Pete - Has always had a crush on Emily resulting in conflict between him and Toby, eventually Toby went for someone else leaving Pete and Emily. The conflict caused him to grow more villainous and was featured more heavily in the Villain.net books after book 2.

Emily - She initially is unsure whether she preferred Toby or Pete originally but is now leaning towards Pete.

Lorna - Has a crush on and Dates Jake Hunter (from Villain.Net). She appears less and less in the Hero.com books after book 2 and begins appearing more in the Villain.net books as she grows closer to Jake.

Jake Hunter - Has a crush on Lorna, but, is unsure how to react when he discovers that she and her friends are heroes (Book 2). His appearances in the Hero.com books are relatively minor, but he is mentioned a lot by Lorna.

===Villain.net===

====Council of Evil====
School bully Jake Hunter receives a mysterious email inviting him to join a scheme for world domination. With unlimited power and wealth at his fingertips, how can he resist? But to get it he has to become an arch-criminal, entangled in a plan that threatens the planet. And that could just be a step too far ... 'Council of Evil' is the first book in the action packed new anti-series 'VILLAIN.NET' - the perfect antidote to the series 'HERO.COM', also by screenwriter Andy Briggs.

====Dark Hunter====
Jake Hunter was once an ordinary schoolboy with a computer. Until he discovered Villain.net. Now he is an extraordinary schoolboy with a dark side, a bad attitude and an addiction to the villainous powers he can download from the website. And when Jake Hunter - aka the Hunter - breaks out of prison, he has one thing on his mind: revenge. He is going to get his family back, avenge himself on hero Psych, who has wiped all memory of him from their minds, and then destroy heroes and villains. But both the Hero Foundation and the Council of Evil have other plans for the vilest villain the world has ever seen. Both sides want him. Who will get him?

====Power Surge====
Schoolboy supervillain, Jake Hunter, has taken his seat on the Council of Evil. Now he will live his dream - exact revenge on the cruel world. But the cruel world has other plans, and they come in the shape of the Hero Foundation. Jake's not scared of the Hero Foundation. He even has a plan to turn it to the dark side. Until it gets a new member - Jake's own sister. Is he really so villainous as try to get her out of the way?

====Collision Course====
With the mightiest of superpowers almost within his grasp, being betrayed by almost every person he knows, Jake Hunter is on the edge of true villainous greatness, defeating most of the Council of Evil with ease.
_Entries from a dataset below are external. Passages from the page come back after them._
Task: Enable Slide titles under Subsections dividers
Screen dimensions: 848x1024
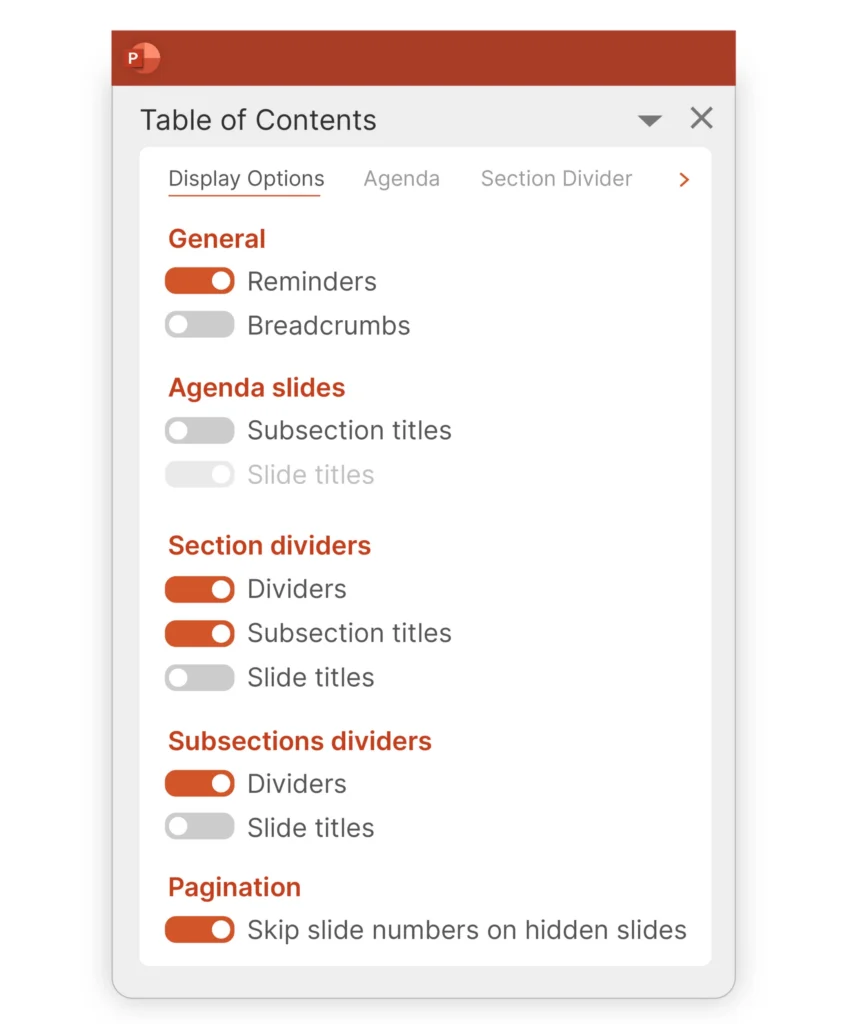Action: click(x=199, y=827)

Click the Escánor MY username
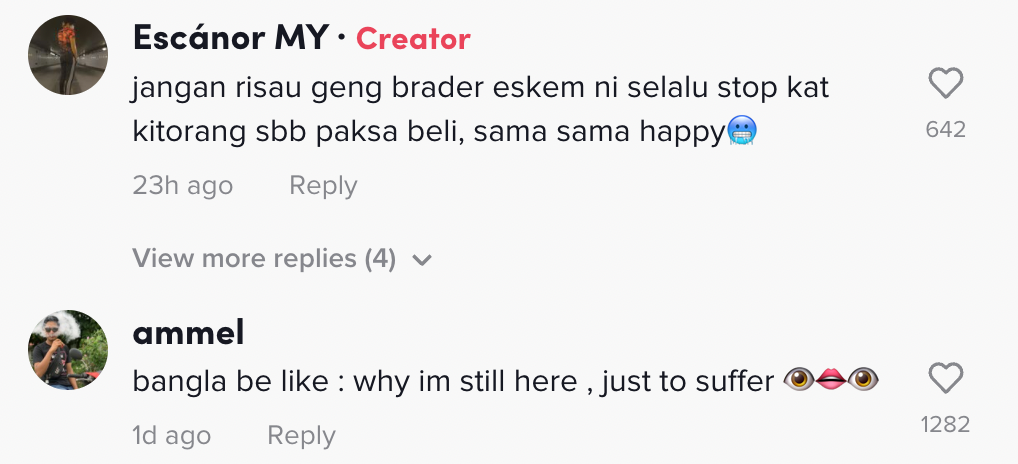point(230,39)
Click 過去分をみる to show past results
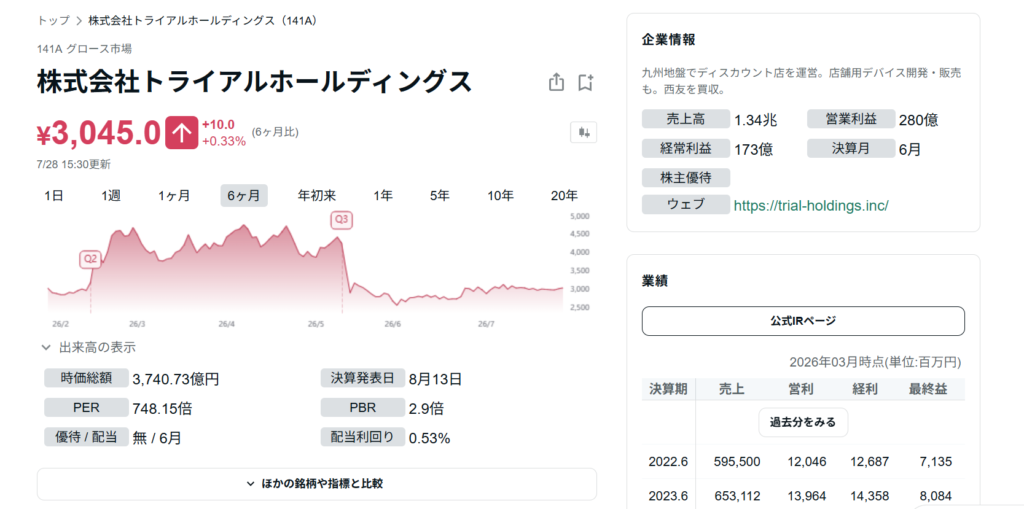 (x=803, y=422)
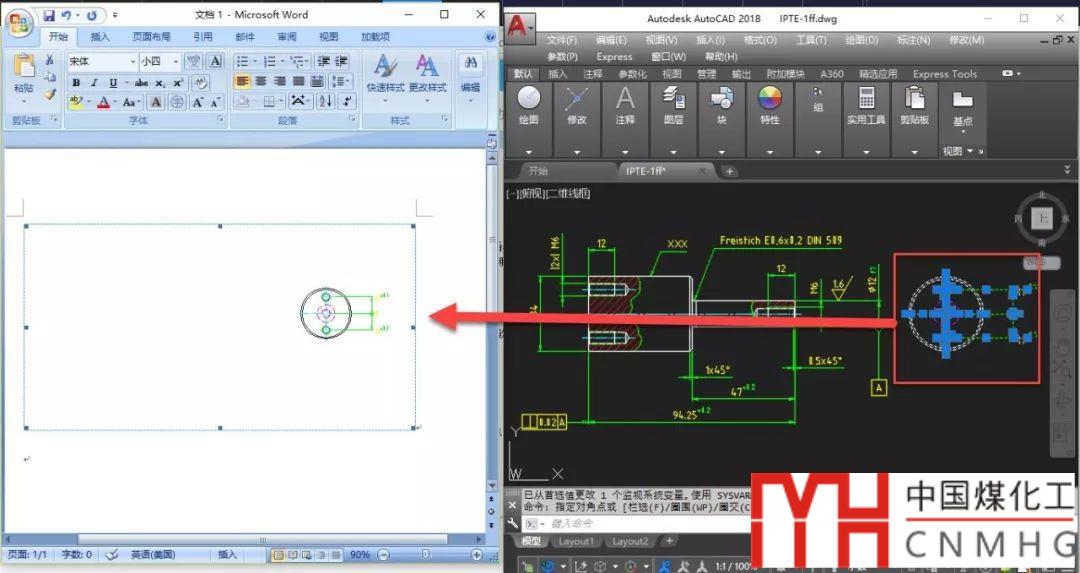Switch to the Layout1 tab
Image resolution: width=1080 pixels, height=573 pixels.
[x=575, y=542]
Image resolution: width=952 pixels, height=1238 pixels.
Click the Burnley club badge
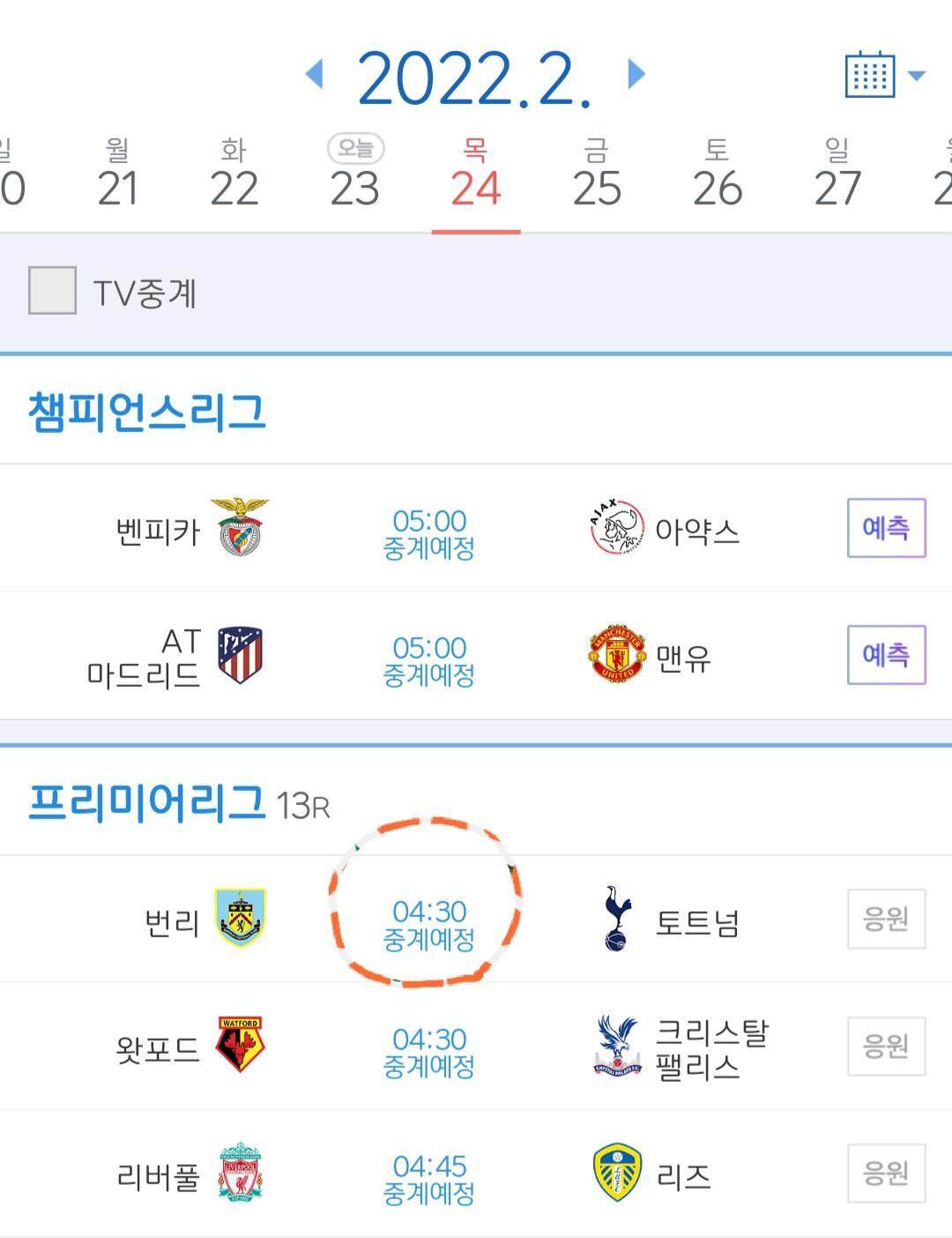(x=240, y=918)
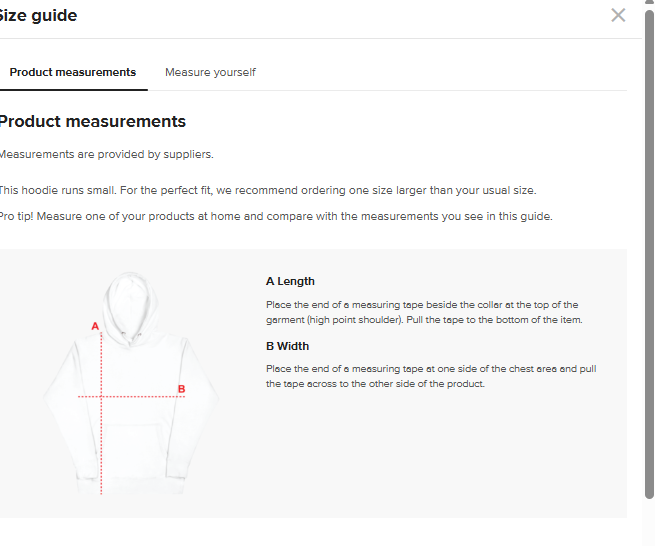Click the B Width measuring instructions paragraph
Image resolution: width=655 pixels, height=546 pixels.
430,376
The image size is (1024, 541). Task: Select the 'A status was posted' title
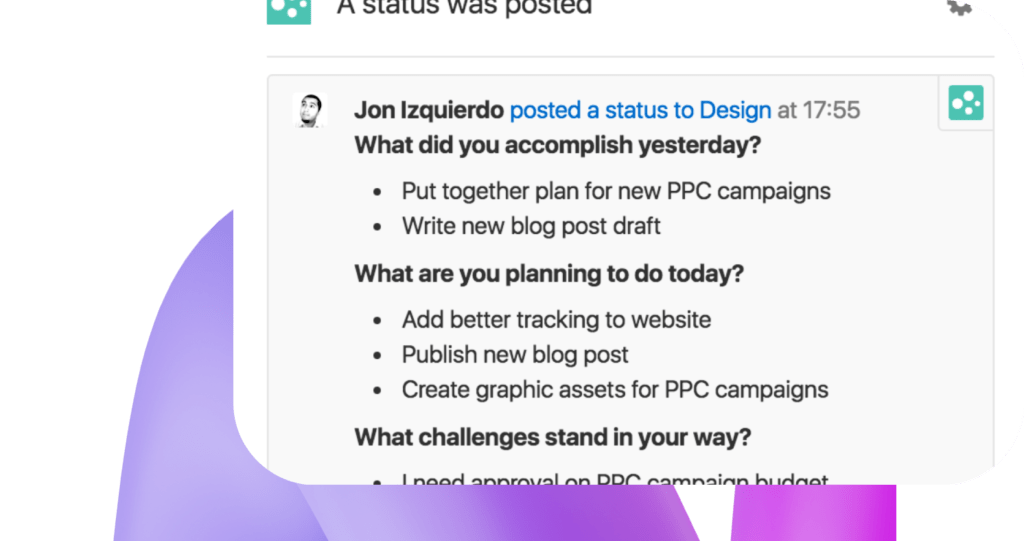[x=464, y=8]
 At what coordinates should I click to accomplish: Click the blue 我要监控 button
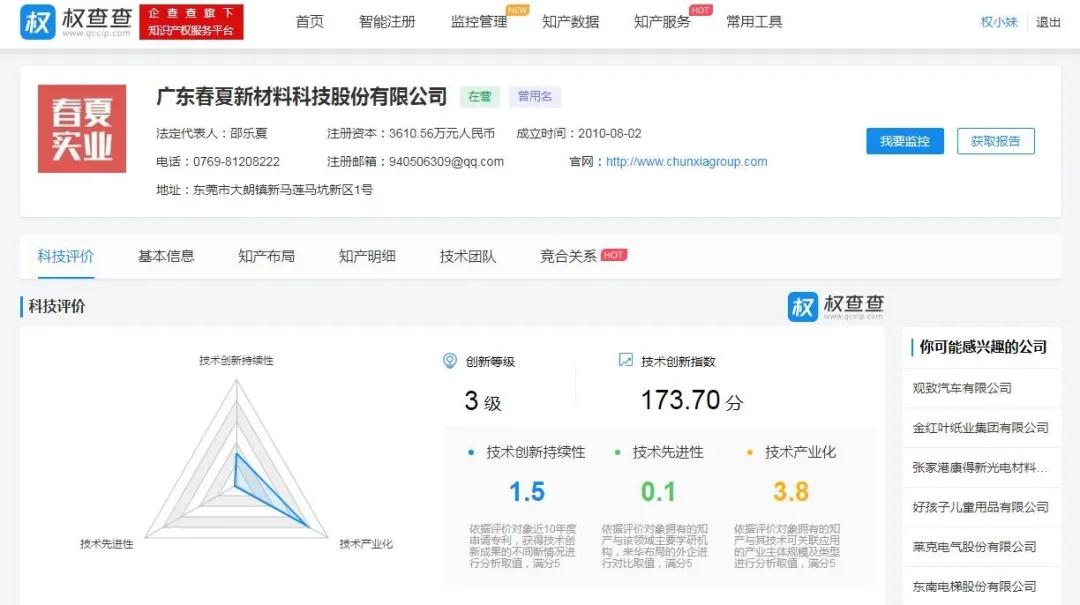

Nobody will be able to stop him from toppling the Foundation and Council of Evil once and for all, except for the possibility of every super plus enforcers ready to rumble. But the Dark Hunter is playing a high-stakes game with the world. He needs it to stop the moon. So, how far will he go to complete his plans? And who will he sacrifice for the ultimate power?

Relationships in Villain.Net

Jake - Fancies Lorna, started to fancy Orsina (book 4) but soon pulled away.

Lorna - Fancies Jake, dates him, breaks up with him, makes-up with him. (Disappeared from the Hero.com books after Book 2 and started appearing in the Villain. Net books from book 3.)

Orsina - First appeared in book 4 and fancied Jake.

Chameleon - Jake's nemesis, they are constantly trying to kill each other and their loved ones. Chameleon appeared in the early Hero.com books as a mentor figure to Toby, but they lost contact as Chameleon grows more obsessed with defeating Jake.